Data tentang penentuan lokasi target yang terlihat
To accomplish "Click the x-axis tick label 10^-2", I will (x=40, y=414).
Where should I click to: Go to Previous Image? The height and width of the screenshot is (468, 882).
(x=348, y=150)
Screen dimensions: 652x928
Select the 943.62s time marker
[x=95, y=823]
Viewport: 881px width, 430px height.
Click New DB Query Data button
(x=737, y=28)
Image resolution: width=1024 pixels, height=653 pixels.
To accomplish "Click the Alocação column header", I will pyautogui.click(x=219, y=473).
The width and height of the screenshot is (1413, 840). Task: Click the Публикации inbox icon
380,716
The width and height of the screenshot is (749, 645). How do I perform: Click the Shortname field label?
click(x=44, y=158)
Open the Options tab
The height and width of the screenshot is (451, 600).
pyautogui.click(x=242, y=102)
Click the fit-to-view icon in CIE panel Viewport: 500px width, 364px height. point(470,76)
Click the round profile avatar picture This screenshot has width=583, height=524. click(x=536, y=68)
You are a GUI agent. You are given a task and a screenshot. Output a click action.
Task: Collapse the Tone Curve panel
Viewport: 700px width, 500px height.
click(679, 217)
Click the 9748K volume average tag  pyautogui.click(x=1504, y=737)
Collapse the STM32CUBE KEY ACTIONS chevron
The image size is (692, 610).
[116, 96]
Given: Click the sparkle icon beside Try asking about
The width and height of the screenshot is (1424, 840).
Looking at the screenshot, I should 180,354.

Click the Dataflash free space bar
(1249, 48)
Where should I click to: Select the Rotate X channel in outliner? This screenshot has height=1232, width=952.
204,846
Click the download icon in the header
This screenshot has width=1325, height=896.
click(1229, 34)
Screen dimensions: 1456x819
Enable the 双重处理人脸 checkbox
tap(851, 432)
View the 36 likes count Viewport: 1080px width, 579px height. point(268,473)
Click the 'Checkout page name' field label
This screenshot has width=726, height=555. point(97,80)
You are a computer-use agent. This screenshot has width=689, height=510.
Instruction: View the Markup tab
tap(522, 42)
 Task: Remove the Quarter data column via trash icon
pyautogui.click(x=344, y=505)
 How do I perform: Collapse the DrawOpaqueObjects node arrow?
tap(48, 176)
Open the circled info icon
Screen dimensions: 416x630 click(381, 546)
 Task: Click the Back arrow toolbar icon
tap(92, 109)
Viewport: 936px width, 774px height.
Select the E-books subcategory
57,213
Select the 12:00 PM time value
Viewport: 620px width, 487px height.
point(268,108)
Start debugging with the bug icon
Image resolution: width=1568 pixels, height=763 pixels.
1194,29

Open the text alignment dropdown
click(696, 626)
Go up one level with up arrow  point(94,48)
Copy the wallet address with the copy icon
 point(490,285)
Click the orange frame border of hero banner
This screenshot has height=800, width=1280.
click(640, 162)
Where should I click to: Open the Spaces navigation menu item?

ARAHAN SINGKAT: Tampilkan setiap baris data di atas yang memuat kata "with". Huruf besar dan huruf kecil dibedakan.

HASIL AKHIR:
Start debugging with the bug icon
Go up one level with up arrow  point(94,48)
Copy the wallet address with the copy icon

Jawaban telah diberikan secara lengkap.